Digit-Serial Computation describes the architecture, and the design and layout methods used in Parsifal: the silicon compiler developed at GEC's Corporate R&D Laboratory. The structures architecture of digit-serial designs lends itself to automatic compilation from algorithmic descriptions. The book also goes on to discuss wider-ranging issues in digit-serial design in chapters on `folding' and `unfolding', as well as in chapters on systolic arrays, canonic-signed-digit number representation and carry-save arithmetic.

The book is an excellent source of reference and may be used as a text for an advanced course on the subject.

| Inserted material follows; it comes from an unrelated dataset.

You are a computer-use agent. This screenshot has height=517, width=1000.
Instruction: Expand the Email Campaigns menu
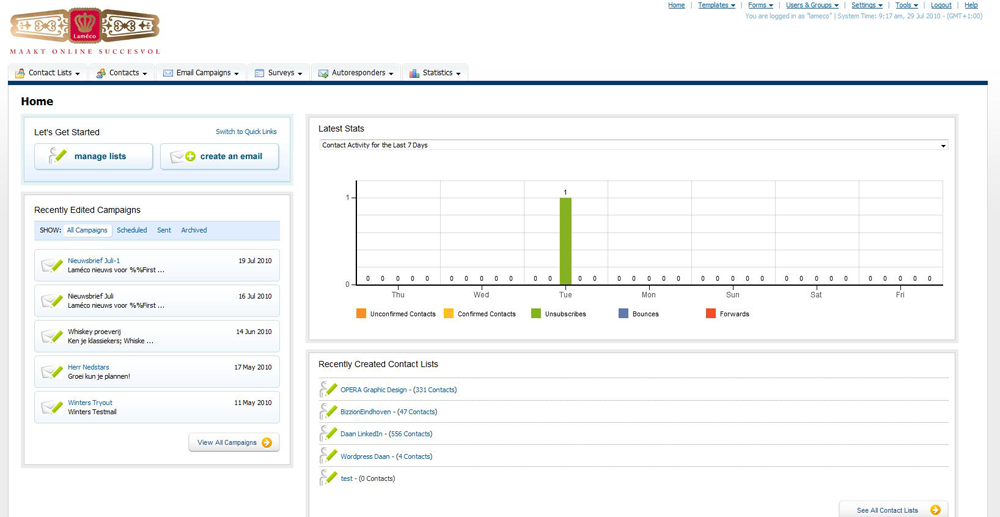202,73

Digital signal processing (DSP) is used in a wide range of applications such as speech, telephone, mobile radio, video, radar and sonar. The sample rate requirements of these applications range from 10 KHz to 100 MHz. Real time implementation of these systems requires design of hardware which can process signal samples as these are received from the source, as opposed to storing them in buffers and processing them in batch mode. Efficient implementation of real time hardware for DSP applications requires study of families of architectures and implementation styles out of which an appropriate architecture can be selected for a specified application. To this end, the digit-serial implementation style is proposed as an appropriate design methodology for cases where bit-serial systems cannot meet the sample rate requirements, and bit-parallel systems require excessive hardware. The number of bits processed in a clock cycle is referred to as the digit-size. The hardware complexity andthe achievable sample rate increase with increase in the digit-size. As special cases, a digit serial system is reduced to bit-serial or bit-parallel when the digit-size is selected to equal one or the word-length, respectively. A family of implementations can be obtained by changing the digit-size parameter, thus permitting an optimal trade-off between throughput and size. Because of their structured architecture, digit-serial designs lend themselves to automatic compilation from algorithmic descriptions. An implementation of this design methodology, the Parsifal silicon compiler was developed at the General Electric Corporate Research and Development laboratory.